● **Exercise instructions**
A. In the passage on commitment and community, how is Bonhoeffer described?
B. Resume the passage on commitment and community from the point where it stops.

Embodying Commitment

Does contemplating the LORD’s steadfastness move us to apathy and passiveness? Au contraire, this knowledge moves us to live radically differently. “Or do you presume on the riches of his kindness and forbearance and patience, not knowing that God’s kindness is meant to lead you to repentance?” (Romans 2:4). The church is called to perseverance, steadfastness, and grit in their faith amidst troubles and tribulation (1 Corinthians 15:58; 1 Thessalonians 1:2–3; Galatians 6:9; Hebrews 10:36).

What would it look like for us to model God’s steadfastness in our relationships and community? Not like jumping from person to person, from church to church. Taking relationships seriously. The deeper you go, the more committed you are. It’s less about comfort, convenience, and efficiency, and more about sacrifice and choosing love. Commitment is meaningless if there are never conflicts; it is when feelings are hurt, relationships damaged, and yet we choose to forgive and love that commitment finds its value—and through it, the love shows (Colossians 3:13–14). Is that not exactly how we represent Christ’s love in a suffering world?

On Idealism

We give up our lofty idealism and our vain imaginations about the ideal community and the ideal friend/brother/lover, instead choosing to love people around us as they are. In doing so we transition from being ‘takers’ to being ‘givers’. 

Theologian and anti-Nazi dissident Bonhoeffer put it best:

“Every human wish dream that is injected into the Christian community is a hindrance to genuine community and must be banished if genuine community is to survive. He who loves his dream of a community more than the Christian community itself becomes a destroyer of the latter, even though his personal intentions may be ever so honest and earnest and sacrificial.

● **Dataset section**
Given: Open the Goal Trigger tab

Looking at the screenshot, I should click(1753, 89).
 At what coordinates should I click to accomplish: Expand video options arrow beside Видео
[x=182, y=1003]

● **Answers for the exercise**
A. He is described as a theologian and anti-Nazi dissident.

B.
“God hates visionary dreaming; it makes the dreamer proud and pretentious. The man who fashions a visionary ideal of community demands that it be realized by God, by others, and by himself. He enters the community of Christians with his demands, sets up his own law, and judges the brethren and God Himself accordingly. He stands adamant, a living reproach to all others in the circle of brethren. He acts as if he is the creator of the Christian community, as if his dream binds men together. When things do not go his way, he calls the effort a failure. When his ideal picture is destroyed, he sees the community going to smash. So he becomes, first an accuser of his brethren, then an accuser of God, and finally the despairing accuser of himself.” [1]

Notice that the test of the existence of visionary dreaming is when the reality fails and does not match up to the dream.

As an idealist myself, this is a tough pill to swallow and a lesson to learn. It’s not even that things must be perfect—only God’s laws are perfect; it’s that things must be a particular way. Which ends up being completely arbitrary. We must repeat and ingest the refrain Not my will, but thine, be done.

Immature christian thinking is: I have a vision of the new world that I believe God wants me to build, so I’m going to go off by myself and build it. If the plans fall through and it fails, I give up on it. It’s not worth it! As soon as my church, nonprofit, support or friend group disappoints me and falls short of my utopian vision, they are ‘unbiblical’ and unworthy of my love.

Mature christian thinking is: I am a believer saved by grace. I am a messed up person and yet God didn’t give up on me. I have a vision of the new world God is calling me to help build, yet even when people, plans, and projects fall through, I don’t give up on them. Even when institutions fail, we are all unworthy of God’s love, most of all myself, and by staying committed I represent God’s steadfast nature.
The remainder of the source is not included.